Collected data entries:
|---|

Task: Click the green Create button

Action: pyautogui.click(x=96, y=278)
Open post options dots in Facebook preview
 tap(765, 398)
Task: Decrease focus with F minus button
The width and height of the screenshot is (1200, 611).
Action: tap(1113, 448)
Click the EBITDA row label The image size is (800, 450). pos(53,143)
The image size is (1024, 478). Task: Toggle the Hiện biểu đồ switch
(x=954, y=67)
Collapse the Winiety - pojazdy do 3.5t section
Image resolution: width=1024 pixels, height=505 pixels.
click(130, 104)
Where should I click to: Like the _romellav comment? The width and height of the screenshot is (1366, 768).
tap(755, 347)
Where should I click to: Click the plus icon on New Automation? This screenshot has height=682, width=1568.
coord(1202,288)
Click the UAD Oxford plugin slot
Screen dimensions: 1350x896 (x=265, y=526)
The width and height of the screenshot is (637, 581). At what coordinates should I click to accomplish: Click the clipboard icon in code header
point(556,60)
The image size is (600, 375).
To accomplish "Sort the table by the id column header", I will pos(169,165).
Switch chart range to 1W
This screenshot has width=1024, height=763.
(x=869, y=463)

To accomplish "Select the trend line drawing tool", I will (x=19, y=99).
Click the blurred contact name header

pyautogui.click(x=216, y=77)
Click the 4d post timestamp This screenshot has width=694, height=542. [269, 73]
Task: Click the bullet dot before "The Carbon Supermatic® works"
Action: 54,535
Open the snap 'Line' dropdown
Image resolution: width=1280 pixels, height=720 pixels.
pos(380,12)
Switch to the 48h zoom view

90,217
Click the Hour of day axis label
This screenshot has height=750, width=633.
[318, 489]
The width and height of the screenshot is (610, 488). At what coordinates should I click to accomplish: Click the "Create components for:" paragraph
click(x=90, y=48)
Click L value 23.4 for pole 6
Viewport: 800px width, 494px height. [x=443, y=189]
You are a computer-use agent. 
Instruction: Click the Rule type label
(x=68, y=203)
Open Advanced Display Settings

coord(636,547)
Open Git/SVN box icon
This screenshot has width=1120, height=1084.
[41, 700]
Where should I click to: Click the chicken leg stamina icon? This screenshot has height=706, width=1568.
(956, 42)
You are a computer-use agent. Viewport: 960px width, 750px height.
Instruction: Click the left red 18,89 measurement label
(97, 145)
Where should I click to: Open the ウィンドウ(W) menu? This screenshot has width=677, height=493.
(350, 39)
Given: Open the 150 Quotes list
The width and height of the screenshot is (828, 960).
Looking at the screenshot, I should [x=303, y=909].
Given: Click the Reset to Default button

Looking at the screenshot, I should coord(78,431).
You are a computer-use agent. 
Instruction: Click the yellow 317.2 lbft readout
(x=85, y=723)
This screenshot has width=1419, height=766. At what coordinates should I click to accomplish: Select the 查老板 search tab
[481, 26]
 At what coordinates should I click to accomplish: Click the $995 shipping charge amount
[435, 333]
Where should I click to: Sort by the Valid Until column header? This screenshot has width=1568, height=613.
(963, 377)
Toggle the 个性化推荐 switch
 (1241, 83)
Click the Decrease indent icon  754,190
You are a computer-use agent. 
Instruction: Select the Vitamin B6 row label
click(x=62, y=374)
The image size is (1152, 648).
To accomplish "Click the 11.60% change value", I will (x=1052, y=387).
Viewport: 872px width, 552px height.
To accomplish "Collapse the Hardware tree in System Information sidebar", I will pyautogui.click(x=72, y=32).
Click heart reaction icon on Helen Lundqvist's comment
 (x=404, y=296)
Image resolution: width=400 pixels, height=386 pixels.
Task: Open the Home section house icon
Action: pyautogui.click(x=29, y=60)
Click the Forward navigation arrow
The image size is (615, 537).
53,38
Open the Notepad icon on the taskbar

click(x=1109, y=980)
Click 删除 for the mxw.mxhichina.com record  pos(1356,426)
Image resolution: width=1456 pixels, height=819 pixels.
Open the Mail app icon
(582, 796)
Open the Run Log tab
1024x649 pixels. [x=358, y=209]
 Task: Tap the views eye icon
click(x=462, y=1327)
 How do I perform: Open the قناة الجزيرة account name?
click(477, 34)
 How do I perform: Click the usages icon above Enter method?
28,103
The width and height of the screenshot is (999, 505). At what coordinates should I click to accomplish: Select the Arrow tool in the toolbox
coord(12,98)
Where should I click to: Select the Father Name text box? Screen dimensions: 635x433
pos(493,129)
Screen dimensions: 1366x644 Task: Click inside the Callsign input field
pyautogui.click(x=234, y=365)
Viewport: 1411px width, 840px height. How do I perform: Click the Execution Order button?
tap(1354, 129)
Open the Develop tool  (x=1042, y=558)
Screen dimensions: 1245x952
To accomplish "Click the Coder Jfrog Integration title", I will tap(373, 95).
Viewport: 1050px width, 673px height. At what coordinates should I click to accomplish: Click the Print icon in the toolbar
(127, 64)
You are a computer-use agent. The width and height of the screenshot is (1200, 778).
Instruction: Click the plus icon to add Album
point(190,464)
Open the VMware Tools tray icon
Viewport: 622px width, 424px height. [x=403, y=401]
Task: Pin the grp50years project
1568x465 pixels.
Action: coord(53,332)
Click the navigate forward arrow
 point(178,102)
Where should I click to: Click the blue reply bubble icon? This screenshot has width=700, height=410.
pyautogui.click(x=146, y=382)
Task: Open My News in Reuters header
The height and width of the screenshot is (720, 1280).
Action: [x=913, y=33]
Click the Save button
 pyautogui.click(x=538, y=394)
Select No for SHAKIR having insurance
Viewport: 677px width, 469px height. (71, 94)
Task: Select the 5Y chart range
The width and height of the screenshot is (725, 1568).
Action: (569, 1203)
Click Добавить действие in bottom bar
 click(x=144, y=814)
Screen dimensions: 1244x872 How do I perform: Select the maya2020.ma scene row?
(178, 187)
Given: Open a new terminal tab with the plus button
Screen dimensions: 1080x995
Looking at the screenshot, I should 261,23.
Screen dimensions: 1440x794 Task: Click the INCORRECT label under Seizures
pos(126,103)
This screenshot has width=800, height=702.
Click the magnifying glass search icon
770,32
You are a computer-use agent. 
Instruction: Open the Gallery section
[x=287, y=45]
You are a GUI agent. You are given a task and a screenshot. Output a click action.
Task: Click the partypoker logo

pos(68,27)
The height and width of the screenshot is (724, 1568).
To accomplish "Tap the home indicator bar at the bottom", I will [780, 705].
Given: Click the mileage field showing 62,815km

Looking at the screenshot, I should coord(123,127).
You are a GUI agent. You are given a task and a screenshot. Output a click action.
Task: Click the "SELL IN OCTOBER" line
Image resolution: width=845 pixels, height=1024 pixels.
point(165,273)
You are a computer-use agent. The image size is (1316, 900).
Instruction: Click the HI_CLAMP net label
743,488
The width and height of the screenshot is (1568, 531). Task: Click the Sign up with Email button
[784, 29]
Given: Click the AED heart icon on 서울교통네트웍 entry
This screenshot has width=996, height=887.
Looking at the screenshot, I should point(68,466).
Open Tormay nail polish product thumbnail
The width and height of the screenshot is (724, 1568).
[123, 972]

|---|

- _Task prompt_
Above are the records; report each line in them that includes the word "range".

- _Response area_
Switch chart range to 1W
Task: Select the 5Y chart range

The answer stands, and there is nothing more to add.